Aydınlık bir sabaha giden bu yolda, 'Parlamento ve sokak mücadelesini bütünleştiren…' Birlikte yürüdüklerimizi ittirerek/ iğneleyerek değil;kucaklayarak… Sabaha yürüyenler arasındakifarklı renkleri 'tabloda', farklı sesleri 'armonide' birleştiren…

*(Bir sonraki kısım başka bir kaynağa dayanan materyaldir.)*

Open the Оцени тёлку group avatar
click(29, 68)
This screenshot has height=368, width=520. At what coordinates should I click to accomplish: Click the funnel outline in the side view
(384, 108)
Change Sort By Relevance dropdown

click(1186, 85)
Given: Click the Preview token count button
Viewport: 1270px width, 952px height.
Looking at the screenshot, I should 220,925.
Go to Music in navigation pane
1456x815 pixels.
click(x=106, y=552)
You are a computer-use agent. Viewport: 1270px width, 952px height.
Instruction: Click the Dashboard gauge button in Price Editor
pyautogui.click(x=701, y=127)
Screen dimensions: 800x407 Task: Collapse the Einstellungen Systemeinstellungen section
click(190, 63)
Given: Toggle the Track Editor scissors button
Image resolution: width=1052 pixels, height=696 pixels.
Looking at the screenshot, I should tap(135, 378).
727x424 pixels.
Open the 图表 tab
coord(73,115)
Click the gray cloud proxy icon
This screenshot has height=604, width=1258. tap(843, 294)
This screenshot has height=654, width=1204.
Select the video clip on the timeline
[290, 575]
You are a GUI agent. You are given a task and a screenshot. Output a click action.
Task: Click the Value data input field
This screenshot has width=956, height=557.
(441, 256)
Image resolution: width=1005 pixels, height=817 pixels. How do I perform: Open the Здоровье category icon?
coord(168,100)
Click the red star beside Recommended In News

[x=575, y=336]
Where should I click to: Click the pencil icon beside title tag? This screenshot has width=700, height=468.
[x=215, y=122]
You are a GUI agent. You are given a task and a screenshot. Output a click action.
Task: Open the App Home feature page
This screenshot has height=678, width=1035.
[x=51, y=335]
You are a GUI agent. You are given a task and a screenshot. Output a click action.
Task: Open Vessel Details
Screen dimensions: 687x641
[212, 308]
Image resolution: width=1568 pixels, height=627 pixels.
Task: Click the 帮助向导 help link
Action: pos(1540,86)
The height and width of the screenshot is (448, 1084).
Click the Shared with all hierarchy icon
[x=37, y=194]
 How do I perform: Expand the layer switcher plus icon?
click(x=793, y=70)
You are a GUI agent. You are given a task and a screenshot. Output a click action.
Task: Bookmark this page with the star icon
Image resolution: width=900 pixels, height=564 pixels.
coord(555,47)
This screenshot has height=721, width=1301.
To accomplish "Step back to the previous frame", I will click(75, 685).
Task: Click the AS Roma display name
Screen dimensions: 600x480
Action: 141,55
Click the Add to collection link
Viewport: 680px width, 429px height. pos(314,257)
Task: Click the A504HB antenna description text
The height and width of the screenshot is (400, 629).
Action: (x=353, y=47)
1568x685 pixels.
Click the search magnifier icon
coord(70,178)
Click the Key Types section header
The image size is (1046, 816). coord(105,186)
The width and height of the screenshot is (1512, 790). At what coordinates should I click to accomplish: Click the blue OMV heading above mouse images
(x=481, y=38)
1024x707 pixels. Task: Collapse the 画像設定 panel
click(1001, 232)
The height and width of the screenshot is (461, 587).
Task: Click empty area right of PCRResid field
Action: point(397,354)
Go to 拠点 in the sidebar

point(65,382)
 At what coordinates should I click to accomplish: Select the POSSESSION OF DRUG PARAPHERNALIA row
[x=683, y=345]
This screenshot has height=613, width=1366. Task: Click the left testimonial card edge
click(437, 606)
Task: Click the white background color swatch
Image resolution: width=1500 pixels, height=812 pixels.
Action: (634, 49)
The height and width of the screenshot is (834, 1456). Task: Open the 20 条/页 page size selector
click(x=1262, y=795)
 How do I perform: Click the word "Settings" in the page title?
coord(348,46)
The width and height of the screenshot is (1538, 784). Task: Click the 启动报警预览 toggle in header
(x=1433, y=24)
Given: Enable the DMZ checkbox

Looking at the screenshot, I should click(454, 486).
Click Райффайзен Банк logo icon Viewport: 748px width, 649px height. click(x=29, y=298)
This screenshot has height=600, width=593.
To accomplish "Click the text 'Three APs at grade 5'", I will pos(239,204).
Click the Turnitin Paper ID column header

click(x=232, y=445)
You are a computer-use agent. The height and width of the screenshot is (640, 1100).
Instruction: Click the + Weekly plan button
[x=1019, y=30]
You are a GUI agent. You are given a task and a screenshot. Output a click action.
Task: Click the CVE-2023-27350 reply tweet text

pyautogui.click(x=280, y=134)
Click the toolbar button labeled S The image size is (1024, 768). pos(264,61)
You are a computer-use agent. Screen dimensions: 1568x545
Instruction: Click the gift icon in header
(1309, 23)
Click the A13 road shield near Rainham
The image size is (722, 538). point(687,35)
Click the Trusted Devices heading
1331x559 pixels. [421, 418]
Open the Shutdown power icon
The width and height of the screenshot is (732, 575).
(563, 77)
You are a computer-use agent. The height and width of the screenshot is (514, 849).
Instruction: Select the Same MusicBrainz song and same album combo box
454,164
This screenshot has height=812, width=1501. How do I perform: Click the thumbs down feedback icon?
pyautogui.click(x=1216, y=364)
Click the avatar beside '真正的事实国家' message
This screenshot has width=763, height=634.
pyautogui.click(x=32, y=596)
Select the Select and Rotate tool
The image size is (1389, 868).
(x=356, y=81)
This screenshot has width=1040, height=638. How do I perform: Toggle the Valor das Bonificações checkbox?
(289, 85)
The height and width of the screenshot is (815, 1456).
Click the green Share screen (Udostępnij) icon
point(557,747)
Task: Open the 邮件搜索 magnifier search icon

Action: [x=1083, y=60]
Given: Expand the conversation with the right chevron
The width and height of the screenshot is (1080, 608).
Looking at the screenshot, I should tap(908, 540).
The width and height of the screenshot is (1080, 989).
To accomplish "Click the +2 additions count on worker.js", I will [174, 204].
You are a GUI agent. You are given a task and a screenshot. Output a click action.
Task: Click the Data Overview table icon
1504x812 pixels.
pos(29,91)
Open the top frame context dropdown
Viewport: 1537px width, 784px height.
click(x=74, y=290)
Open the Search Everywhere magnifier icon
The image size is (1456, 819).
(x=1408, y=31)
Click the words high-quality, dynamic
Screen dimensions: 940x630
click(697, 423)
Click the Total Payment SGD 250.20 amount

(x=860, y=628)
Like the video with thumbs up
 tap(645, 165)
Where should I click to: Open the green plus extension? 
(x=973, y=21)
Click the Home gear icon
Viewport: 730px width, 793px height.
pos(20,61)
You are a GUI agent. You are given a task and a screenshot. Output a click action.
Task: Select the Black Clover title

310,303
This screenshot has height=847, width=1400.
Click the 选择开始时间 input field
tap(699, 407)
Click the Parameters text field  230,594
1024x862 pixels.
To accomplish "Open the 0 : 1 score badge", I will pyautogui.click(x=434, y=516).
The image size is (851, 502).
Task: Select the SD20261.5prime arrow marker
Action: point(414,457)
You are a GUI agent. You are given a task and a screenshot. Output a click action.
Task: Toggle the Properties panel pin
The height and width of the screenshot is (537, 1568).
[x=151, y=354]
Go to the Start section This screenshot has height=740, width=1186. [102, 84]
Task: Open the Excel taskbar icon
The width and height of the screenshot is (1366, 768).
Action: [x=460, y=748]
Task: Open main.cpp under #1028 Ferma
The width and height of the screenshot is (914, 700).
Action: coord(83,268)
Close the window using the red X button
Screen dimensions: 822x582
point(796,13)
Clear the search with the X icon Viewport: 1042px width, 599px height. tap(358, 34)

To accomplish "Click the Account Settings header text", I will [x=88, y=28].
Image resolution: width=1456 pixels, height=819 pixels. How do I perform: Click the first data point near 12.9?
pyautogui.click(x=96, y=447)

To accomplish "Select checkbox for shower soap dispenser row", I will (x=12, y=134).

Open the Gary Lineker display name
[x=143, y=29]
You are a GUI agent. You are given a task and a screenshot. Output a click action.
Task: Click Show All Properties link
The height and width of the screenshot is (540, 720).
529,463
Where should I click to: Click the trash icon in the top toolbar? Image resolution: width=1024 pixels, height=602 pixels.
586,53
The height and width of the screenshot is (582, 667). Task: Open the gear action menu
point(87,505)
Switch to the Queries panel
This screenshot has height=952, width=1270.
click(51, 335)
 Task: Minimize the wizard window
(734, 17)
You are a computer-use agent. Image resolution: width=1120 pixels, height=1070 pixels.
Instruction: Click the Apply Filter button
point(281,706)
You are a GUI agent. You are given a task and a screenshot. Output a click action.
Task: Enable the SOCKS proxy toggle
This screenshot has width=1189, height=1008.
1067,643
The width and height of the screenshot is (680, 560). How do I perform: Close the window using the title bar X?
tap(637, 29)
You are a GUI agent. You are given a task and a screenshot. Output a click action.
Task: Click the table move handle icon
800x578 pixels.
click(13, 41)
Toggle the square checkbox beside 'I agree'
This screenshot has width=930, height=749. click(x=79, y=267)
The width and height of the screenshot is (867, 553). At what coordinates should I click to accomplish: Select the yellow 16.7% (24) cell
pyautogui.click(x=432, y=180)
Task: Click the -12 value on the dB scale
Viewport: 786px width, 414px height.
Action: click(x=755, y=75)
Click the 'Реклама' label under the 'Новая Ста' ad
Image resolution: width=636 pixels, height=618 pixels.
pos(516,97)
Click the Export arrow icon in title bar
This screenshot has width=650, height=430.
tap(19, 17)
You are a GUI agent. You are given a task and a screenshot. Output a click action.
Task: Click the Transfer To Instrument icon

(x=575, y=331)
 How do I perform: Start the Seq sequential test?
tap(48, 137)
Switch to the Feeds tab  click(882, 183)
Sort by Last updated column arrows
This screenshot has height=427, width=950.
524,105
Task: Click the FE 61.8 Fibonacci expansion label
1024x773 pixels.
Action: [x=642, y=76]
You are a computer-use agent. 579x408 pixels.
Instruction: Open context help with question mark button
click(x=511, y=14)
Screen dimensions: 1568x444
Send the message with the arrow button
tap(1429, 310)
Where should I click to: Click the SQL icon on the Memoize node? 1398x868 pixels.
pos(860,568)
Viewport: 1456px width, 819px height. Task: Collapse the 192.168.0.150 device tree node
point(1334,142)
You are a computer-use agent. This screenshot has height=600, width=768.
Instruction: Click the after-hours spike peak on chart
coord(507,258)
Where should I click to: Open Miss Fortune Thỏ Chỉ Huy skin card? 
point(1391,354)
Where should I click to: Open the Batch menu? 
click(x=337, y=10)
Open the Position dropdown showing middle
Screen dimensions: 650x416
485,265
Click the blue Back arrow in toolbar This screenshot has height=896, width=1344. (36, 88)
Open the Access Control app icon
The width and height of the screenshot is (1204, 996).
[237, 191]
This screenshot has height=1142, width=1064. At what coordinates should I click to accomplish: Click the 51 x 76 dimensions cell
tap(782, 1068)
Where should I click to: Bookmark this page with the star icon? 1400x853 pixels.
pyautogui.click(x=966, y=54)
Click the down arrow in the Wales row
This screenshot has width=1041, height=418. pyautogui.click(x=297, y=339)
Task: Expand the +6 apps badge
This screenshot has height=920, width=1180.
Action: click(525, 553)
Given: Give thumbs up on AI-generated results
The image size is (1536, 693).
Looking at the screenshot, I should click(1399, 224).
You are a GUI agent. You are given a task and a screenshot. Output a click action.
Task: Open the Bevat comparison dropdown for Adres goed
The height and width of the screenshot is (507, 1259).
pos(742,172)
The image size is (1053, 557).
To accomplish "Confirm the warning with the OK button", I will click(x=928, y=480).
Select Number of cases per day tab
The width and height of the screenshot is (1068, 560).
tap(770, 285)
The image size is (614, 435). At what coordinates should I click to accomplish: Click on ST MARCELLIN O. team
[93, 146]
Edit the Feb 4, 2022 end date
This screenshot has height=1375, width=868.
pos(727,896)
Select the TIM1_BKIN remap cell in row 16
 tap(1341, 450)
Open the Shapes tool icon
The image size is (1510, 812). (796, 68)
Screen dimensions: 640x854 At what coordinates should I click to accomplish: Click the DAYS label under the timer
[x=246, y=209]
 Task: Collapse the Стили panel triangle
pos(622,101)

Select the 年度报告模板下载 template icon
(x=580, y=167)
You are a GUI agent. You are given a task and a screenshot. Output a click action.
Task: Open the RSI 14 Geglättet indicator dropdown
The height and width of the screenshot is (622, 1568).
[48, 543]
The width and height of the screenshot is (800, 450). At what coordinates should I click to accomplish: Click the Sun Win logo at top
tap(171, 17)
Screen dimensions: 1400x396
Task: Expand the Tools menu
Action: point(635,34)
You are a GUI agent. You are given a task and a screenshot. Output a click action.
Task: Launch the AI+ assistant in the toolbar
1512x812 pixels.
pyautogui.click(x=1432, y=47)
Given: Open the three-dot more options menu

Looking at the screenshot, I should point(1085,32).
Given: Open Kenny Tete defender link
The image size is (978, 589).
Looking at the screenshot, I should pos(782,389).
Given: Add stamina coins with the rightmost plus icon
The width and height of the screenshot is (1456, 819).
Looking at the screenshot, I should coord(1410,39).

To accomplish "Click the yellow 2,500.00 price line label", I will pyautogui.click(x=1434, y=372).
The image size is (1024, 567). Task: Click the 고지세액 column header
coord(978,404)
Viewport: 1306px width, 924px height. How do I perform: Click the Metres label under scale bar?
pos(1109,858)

Ve:'Gün gün ile barışmalı/ Kardeş kardeş duruşmalı / Koklaşmalı söyleşmeli / Korka korka yaşamak ne?…'diye şarkılar söyleyerek:
Tıpkı, Haziran 1919' da M. Kemal'in dediği ve yaptığı gibi; 'Azim ve kararlılıkla…'
Tıpkı, 15- 16 Haziran 1970'de işçilerin yaptığı gibi; 'Örgütsel kitlesellikle…'
Tıpkı, 'Haziran 2013 Gezisi' ndeki gibi; 'Çok renkli, çok sesli, sevgiyle, coşkuyla…'
Tıpkı, 'Haziran 2017 CHP Uzun Yürüyüşü' ndeki gibi; 'Hak, Hukuk, Adalet istemleriyle…'
Tıpkı '31 Mart- 23 Haziran 2019 İstanbul Buluşması'ndaki gibi; 'Demokrasi İttifakıyla…'
Ve tıpkı Nazım'ın 'Yaşamaya Dair'şiirinde anlattığı gibi: 'Ciddiyetle…':
Sağlıkla, sevgiyle, dostlukla…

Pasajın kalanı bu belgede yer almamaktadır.